U.S. Department of the Interior, U.S. Geological Survey, 1996, Standards for Digital Orthophotos: Reston, VA.
This project will collect imagery that maximizes the potential to delineate coastal, estuarine, and marine features. The collected imagery will aid in the long-term management and provide a framework for conservation and management across the land-sea interface. These efforts will provide important and replicable data and an information framework for ecosystem-based coastal and marine conservation planning and implementation in the Long Island Sound that can also serve as a model for other estuaries. It was created to current imagery data for the U.S. Fish and Wildlife Service (FWS) and the cooperation with University of Rhode Island’s Environmental Data Center (RIEDC).
Quantum Spatial performed a geodetic control survey in support of the digital orthophoto production project. A total of 14 control points and 35 photo identifiable objects and pre-flight targeting was used to provide ground based photo control. Please see the survey report for more information.
Aerial imagery was acquired using DMC I large format cameras with a flight design that included a total of 184 exposures in 5 flight lines. Aerial imagery was supplemented with the simultaneous acquisition of airborne GPS/IMU data, which captured the ground coordinate for the nadir point of each photograph. Aerial imagery was exposed at an altitude of 15,000 feet above mean terrain.
Softcopy aerotriangulation was performed utilizing the airborne GPS/IMU data, GPS ground control and image coordinate measurements allowing the direct computation of the exterior orientation parameters for each image of the project.
Digital elevation data provided from the national elevation dataset for use in developing digital ortho imagery.

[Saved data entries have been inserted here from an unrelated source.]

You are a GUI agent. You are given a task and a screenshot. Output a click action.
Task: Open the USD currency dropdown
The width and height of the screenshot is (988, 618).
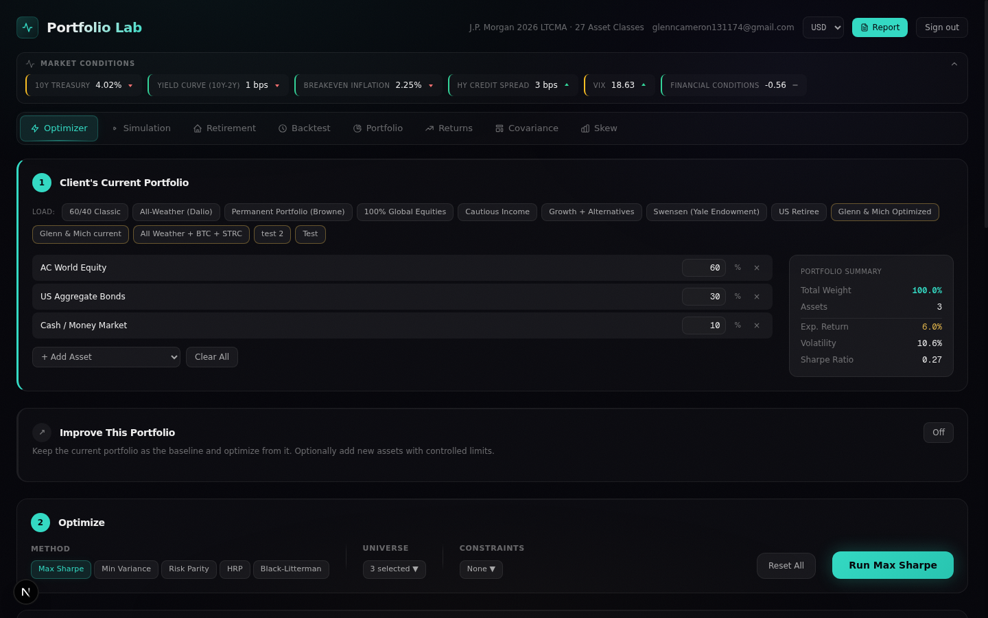pyautogui.click(x=823, y=27)
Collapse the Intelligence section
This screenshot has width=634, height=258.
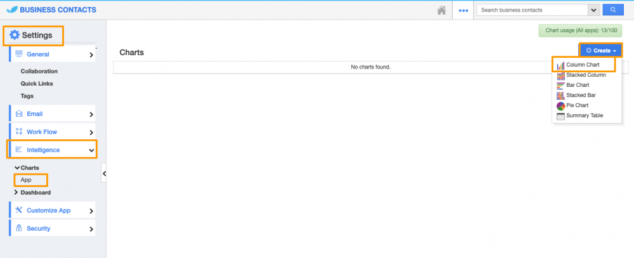[x=91, y=150]
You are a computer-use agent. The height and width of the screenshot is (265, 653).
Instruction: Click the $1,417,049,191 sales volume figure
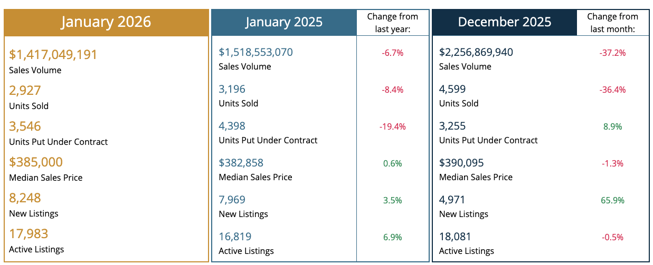click(x=53, y=55)
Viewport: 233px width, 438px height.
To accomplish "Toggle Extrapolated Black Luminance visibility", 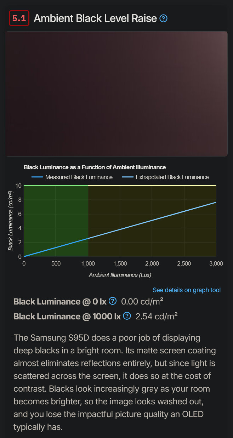I will point(172,177).
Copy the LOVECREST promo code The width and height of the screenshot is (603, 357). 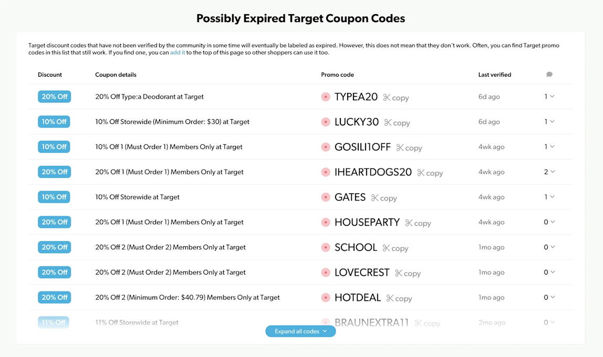pyautogui.click(x=408, y=273)
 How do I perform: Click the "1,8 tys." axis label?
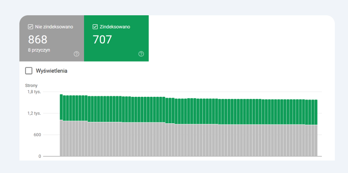(34, 92)
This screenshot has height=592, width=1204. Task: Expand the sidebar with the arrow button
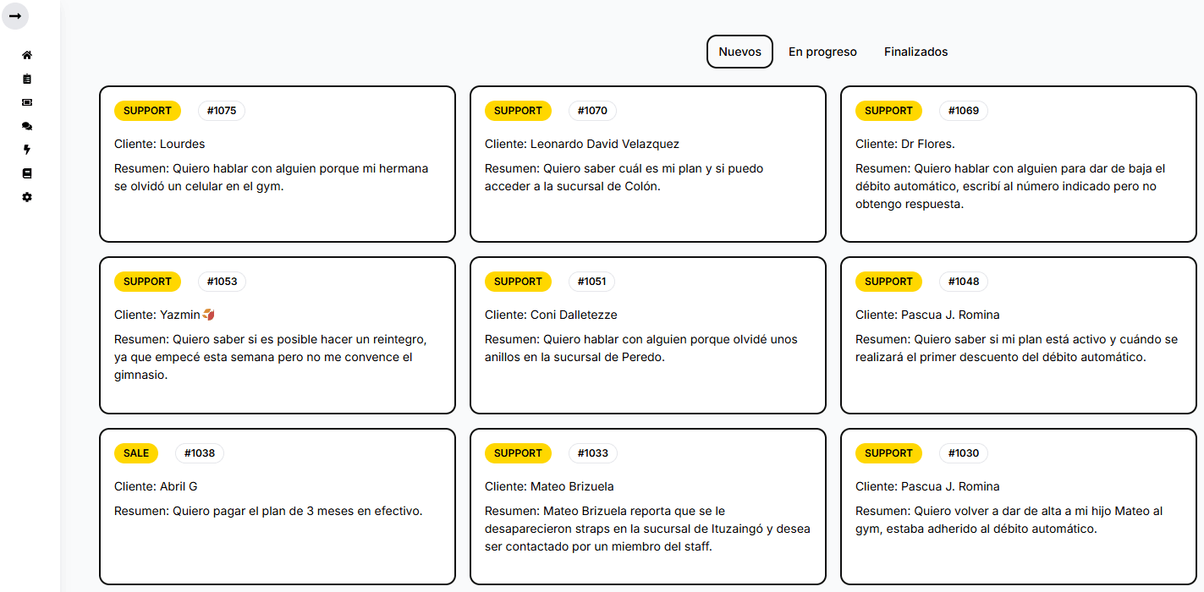pyautogui.click(x=15, y=16)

Imagery Acquisition: Digital aerial imagery was obtained using a large format Z/I DMC I equipped with Airborne GPS/IMU. A total of 5 flight lines with 184 frames were collected in the summer of 2017 in multi-spectral (RGB-IR) 12-bit format. The 0.5-meter imagery was acquired at an altitude above mean terrain of 16,000 feet to yield a pixel resolution suitable for photogrammetric mapping and orthophoto production. The imagery was collected under conditions free from clouds and cloud shadows, smoke, fog, haze, light streaks, snow, ice on water bodies, flooding, excessive soil moisture, and foliage. Imagery was collected during low tide windows, during low turbidity conditions, and little to no surface wind (less than 10 mph) or waves. In order to minimize shadow conditions, and solar glint/glare, imagery was obtained during the period of the day when the sun angle was between 25 and 55 degrees. The imagery consisted of blue, green, red, and infrared bands. Imagery for the photogrammetric mapping and digital orthophotos was captured according to the USGS Contract No. G16PC00016, Task Order Number: G17PD00636 regarding, snow, haze and cloud cover, and modified as appropriate to accommodate the requirements specific to DMC I technologies and as specified in this scope of work.
Control Point Collection: A total of 35 ground based photo control points were established throughout the project area using a combination of conventional and GPS survey methods in order to support softcopy aerotriangulation and photogrammetric mapping meeting the accuracies specified in this Scope of Work. Ground control collection followed requirements set forth in USGS Contract No. G16PC00016, Task Order Number: G17PD00636, and were modified as appropriate to accommodate the specifications related to ABGPS collection specific to these end photogrammetric mapping requirements. Please see the survey report for more information.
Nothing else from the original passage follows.